Complete step-by-step solution:
For Assertion,
Let A be a skew- symmetric matrix of $n\times n$ order, where n is 3.
We know that the determinant of A is always equal to the determinant of its transpose.
$\left| A \right|=\left| {{A}^{T}} \right|---(1)$
However, since A is a skew-symmetric matrix were,
${{a}_{ij}}=-{{a}_{ji}}$ (i and j are rows and column numbers).
Therefore, in case of skew-symmetric matrix
$\left| {{A}^{T}} \right|={{\left( -1 \right)}^{n}}\left| A \right|---(2)$
But in the assertion, it is given that $n=3$
$\Rightarrow \left| {{A}^{T}} \right|={{\left( -1 \right)}^{3}}\left| A \right|$
As we know that ${{(-1)}^{3}}=-1$, we get:
$\Rightarrow \left| {{A}^{T}} \right|=\left( -1 \right)\left| A \right|$
Substituting the value of $\left| {{A}^{T}} \right|$ in equation (1), we have
$\Rightarrow \left| A \right|=-\left| A \right|$
By rearranging the term, we get:
$\Rightarrow \left| A \right|+\left| A \right|=0$
By simplifying this further we get:
$\Rightarrow 2\left| A \right|=0$
From this above step we get the value of $\left| A \right|$that is
$\Rightarrow \left| A \right|=0$
Hence, the determinant of an odd skew- symmetric matrix is always zero
For Reasoning we have the equation (2) that is $\left| {{A}^{T}} \right|={{\left( -1 \right)}^{n}}\left| A \right|$
Here, substitutes the value of equation (1) on equation (2) we get:
$\Rightarrow \left| A \right|={{\left( -1 \right)}^{n}}\left| A \right|---(3)$
Now, consider the value of $n=3$and substitute in the equation (3) we get:
$\Rightarrow \left| A \right|={{\left( -1 \right)}^{3}}\left| A \right|$
As we know that ${{(-1)}^{3}}=-1$, we get:
$\Rightarrow \left| A \right|=-\left| A \right|$
Hence, we can see that $\left| A \right|=-\left| A \right|$ This condition holds true when the value of n is odd.

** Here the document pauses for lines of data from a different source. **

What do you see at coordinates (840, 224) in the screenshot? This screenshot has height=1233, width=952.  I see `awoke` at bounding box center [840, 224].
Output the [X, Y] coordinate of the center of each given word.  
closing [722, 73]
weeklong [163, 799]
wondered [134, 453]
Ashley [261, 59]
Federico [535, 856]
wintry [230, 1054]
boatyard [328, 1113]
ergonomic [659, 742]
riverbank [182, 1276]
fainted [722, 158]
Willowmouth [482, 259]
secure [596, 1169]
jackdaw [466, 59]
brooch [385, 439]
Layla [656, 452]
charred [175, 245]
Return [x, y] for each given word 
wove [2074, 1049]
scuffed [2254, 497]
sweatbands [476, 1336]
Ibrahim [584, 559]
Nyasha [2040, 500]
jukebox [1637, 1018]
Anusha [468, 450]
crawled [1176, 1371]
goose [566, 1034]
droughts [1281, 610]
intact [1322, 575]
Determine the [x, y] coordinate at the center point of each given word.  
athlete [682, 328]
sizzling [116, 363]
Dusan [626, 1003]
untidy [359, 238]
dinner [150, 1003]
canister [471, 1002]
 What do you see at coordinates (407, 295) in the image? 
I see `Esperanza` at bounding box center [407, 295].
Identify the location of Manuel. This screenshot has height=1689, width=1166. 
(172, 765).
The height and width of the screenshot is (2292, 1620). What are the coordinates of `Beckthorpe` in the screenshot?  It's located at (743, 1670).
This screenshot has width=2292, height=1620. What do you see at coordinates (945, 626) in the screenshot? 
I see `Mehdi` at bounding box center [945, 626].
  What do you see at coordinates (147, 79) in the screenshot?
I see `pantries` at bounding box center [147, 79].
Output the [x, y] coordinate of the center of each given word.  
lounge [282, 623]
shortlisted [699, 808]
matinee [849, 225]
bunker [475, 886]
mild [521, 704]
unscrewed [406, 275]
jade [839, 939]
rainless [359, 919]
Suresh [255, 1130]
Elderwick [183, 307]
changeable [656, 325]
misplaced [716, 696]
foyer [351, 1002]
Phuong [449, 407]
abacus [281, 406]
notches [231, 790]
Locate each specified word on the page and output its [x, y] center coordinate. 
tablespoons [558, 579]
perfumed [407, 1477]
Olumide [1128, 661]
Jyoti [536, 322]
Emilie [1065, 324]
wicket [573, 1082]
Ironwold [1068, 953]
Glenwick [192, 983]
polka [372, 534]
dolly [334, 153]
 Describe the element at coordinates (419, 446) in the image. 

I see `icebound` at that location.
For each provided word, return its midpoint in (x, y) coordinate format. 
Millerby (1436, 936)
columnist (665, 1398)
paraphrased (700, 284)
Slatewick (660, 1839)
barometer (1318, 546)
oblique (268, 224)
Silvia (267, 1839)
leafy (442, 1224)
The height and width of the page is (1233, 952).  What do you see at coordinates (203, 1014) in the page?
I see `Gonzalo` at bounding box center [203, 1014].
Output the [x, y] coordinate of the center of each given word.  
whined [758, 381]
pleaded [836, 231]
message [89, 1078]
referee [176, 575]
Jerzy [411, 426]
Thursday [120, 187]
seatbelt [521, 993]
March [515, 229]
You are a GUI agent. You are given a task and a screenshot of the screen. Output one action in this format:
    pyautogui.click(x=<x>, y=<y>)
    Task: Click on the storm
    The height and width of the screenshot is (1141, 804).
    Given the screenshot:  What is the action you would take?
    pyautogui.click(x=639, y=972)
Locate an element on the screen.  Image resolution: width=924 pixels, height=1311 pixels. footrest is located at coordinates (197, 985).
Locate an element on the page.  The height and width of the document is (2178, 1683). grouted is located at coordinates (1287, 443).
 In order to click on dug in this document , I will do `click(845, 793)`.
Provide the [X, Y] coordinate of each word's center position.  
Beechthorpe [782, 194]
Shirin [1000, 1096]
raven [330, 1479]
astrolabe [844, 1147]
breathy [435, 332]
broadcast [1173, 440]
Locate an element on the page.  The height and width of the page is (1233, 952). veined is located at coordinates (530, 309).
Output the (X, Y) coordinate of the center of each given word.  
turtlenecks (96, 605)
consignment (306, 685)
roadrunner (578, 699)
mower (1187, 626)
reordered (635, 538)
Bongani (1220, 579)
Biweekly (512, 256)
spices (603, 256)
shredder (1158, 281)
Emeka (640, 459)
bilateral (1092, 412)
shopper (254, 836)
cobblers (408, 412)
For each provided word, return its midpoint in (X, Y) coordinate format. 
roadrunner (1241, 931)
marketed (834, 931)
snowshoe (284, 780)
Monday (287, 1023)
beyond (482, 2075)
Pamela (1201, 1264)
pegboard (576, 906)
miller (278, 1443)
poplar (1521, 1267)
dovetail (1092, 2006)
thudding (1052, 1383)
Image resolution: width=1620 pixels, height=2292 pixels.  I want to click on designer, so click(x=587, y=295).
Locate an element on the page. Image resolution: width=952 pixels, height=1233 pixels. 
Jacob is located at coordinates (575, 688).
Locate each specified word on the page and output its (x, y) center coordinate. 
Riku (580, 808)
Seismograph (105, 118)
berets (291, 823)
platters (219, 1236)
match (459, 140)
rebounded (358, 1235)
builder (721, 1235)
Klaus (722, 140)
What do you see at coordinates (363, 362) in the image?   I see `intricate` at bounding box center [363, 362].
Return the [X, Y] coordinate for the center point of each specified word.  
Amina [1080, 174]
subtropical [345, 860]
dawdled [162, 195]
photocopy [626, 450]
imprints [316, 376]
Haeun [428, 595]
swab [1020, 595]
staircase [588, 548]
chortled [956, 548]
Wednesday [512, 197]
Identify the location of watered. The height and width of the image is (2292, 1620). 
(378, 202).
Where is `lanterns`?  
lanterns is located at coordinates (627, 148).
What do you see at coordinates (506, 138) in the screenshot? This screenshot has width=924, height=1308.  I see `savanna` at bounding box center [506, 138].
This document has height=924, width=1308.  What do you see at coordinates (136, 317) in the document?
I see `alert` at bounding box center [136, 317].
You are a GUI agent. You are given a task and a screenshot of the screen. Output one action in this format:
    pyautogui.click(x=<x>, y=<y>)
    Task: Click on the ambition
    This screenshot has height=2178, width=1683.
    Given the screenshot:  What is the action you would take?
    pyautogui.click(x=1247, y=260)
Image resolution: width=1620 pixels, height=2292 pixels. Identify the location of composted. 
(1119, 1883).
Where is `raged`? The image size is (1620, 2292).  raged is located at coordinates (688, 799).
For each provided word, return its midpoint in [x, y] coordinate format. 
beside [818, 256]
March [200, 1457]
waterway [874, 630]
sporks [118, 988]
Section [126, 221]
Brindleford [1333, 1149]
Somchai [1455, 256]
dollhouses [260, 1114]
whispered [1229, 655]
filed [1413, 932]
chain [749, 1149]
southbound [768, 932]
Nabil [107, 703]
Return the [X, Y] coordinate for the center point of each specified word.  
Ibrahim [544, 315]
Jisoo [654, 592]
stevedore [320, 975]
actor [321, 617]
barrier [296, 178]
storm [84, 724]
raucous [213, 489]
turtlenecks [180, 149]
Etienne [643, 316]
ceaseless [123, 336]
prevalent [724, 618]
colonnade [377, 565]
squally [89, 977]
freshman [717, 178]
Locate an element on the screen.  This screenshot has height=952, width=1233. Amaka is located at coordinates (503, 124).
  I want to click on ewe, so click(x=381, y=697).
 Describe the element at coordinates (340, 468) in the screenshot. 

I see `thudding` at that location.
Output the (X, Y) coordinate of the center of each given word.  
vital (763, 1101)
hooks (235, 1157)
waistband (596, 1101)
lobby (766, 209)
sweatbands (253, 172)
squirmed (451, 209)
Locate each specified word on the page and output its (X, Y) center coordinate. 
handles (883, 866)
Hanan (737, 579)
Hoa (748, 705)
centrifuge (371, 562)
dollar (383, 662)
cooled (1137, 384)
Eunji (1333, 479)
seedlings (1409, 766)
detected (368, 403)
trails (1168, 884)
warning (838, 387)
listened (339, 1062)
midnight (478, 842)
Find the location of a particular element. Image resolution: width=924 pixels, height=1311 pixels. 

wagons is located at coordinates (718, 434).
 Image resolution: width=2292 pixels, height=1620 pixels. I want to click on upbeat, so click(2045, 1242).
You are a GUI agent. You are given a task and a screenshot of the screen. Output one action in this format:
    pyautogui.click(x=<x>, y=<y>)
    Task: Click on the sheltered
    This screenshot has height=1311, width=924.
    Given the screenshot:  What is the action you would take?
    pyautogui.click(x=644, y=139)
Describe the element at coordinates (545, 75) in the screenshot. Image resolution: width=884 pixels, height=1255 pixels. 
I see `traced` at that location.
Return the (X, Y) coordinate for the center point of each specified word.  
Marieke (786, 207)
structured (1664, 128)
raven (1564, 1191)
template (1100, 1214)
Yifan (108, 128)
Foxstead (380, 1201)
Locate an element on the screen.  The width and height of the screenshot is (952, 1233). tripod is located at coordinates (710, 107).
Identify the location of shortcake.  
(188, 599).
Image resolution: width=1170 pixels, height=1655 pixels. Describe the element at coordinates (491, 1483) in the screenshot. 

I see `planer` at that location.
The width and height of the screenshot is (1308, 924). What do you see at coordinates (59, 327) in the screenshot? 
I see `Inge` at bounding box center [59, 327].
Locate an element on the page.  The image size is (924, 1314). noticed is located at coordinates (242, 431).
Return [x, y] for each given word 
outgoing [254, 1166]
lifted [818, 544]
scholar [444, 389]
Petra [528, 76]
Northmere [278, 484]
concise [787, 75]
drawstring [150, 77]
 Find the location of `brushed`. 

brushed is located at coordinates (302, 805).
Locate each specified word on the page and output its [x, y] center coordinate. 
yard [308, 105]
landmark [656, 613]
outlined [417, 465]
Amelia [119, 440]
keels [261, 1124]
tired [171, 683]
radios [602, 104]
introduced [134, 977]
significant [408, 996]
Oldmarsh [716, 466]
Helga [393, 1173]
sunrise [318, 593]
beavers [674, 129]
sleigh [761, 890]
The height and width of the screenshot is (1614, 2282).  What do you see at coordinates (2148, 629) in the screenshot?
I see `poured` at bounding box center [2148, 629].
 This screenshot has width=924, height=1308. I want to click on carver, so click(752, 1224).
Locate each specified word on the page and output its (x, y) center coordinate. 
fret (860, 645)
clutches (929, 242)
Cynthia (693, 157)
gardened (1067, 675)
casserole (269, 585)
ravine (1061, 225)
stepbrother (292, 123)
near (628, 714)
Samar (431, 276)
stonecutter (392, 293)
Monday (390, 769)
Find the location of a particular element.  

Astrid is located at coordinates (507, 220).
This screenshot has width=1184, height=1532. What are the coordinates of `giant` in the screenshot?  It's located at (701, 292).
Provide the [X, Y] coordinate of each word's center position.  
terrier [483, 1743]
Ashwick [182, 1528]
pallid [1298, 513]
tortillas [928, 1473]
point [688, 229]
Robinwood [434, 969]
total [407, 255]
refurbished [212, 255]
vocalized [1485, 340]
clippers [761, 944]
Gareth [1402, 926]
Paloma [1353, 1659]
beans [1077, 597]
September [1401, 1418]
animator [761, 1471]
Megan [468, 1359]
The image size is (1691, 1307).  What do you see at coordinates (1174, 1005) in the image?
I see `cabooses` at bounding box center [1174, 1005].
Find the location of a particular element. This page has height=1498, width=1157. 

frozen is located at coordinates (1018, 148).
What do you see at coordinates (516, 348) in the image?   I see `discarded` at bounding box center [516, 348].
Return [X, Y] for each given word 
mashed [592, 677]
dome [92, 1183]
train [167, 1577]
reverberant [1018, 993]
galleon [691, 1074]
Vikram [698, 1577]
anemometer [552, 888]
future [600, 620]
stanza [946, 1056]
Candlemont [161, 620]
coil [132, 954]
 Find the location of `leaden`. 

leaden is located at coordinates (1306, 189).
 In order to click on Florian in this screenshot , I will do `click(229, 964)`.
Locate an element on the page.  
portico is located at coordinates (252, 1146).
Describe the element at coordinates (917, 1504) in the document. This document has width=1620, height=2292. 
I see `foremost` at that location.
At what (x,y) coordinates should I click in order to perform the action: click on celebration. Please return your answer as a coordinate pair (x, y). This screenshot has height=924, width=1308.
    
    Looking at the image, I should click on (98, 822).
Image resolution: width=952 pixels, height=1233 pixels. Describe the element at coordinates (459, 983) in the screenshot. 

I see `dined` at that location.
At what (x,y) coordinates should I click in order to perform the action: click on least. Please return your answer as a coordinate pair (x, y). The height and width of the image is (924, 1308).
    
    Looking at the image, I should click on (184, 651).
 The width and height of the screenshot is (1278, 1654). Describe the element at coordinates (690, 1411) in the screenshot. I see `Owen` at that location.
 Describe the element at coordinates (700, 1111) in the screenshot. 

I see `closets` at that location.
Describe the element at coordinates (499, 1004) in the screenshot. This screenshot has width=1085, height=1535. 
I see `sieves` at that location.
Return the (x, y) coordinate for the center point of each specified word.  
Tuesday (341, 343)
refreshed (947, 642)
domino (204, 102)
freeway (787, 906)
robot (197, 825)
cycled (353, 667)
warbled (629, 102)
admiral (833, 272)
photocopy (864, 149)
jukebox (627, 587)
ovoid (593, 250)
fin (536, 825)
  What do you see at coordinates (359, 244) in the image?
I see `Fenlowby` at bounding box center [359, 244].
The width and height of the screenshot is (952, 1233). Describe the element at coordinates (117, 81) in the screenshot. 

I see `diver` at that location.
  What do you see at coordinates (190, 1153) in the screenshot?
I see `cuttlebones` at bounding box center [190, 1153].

Reasoning is incorrect because $\left| A \right|=-\left| A \right|$ for odd matrices only.
Hence, Assertion is correct but Reason is incorrect.
So, the correct option is “option C”.

Note: Remember all of the matrix's properties in order to tackle these types of problems. The following are some of the characteristics of a skew symmetric matrix: A skew-symmetric matrix is a scalar multiple of a skew-symmetric matrix. A skew-symmetric matrix's members on the diagonal are all zero, hence its trace is also zero. The sum of the matrix's diagonal elements is its trace.